## What to do
Output exactly, in the material below, the lines from the one with "Task: Select the 3分コース price line" through the one with "Expand the Empresa dropdown". Omit all pictures.

## Input data
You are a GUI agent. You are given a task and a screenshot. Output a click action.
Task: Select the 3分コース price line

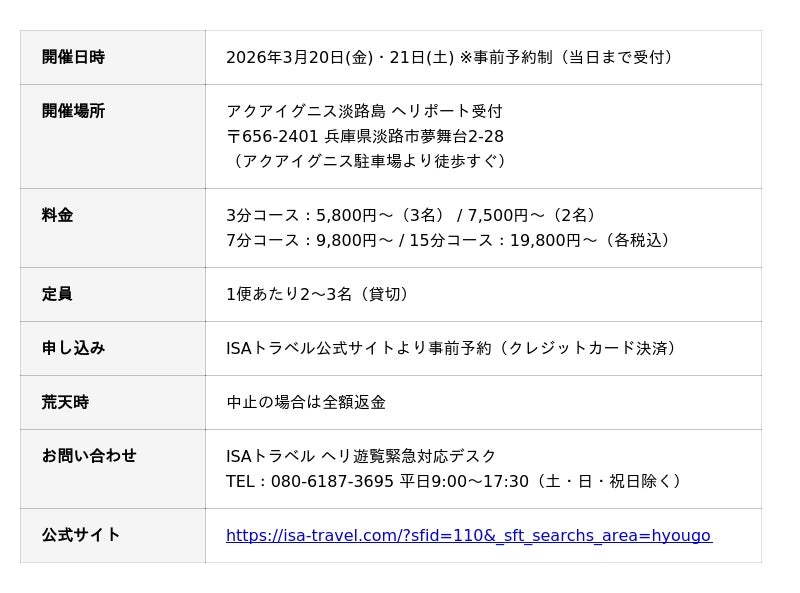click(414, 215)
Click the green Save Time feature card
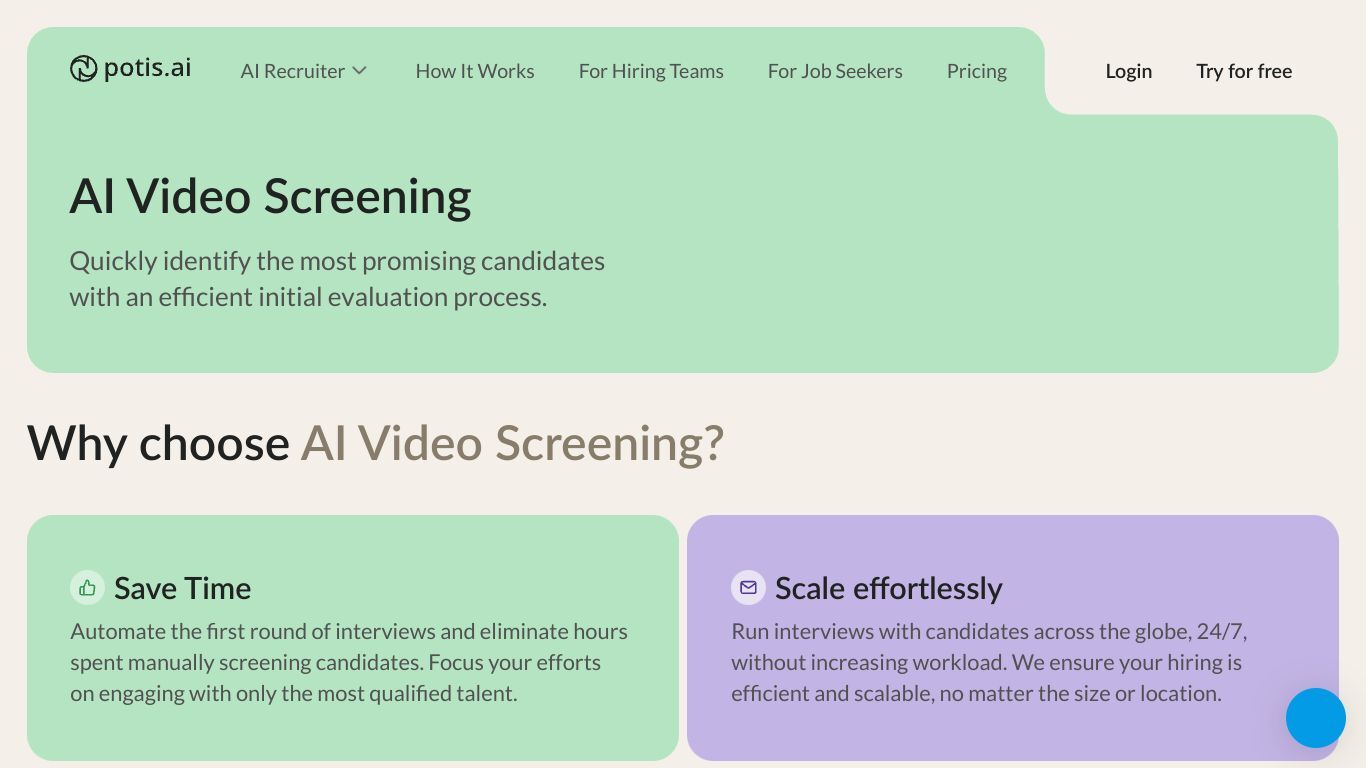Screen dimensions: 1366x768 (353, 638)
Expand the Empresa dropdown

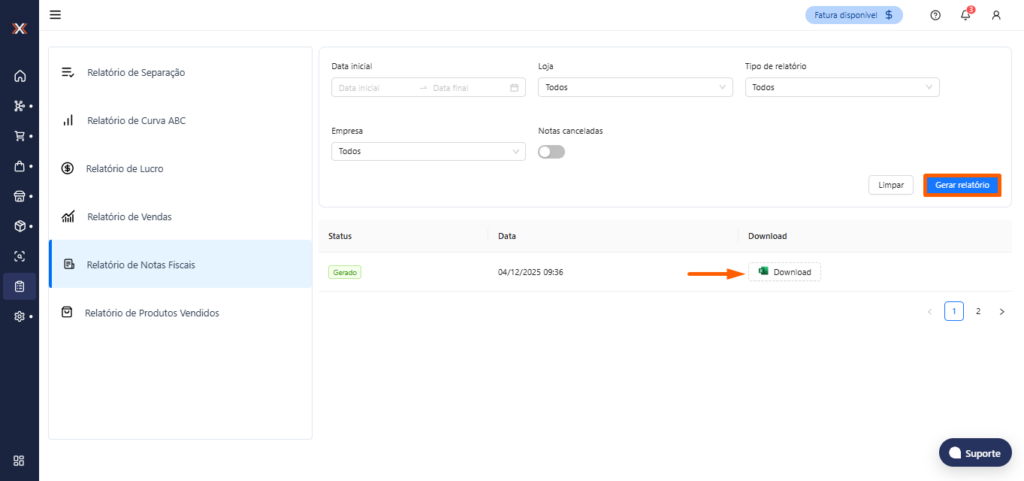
==
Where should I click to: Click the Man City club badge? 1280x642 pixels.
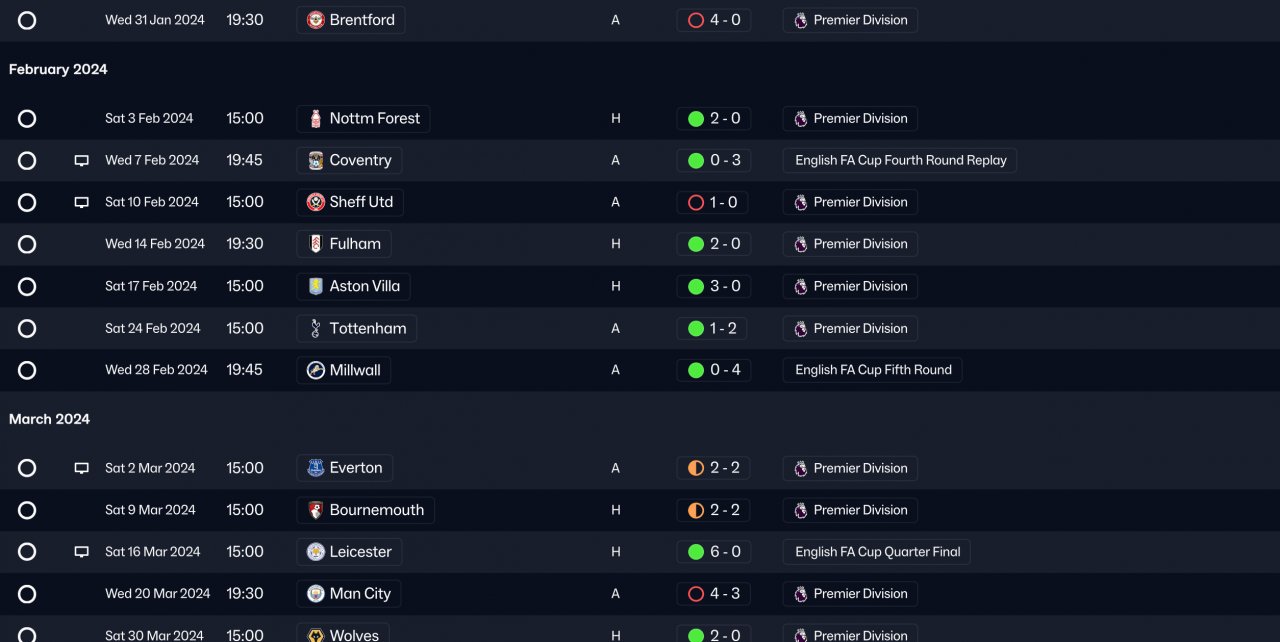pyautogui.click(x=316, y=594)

## Answer section
Task: Select the 3分コース price line

click(414, 215)
Click the green Save Time feature card
Screen dimensions: 1366x768 (353, 638)
Expand the Empresa dropdown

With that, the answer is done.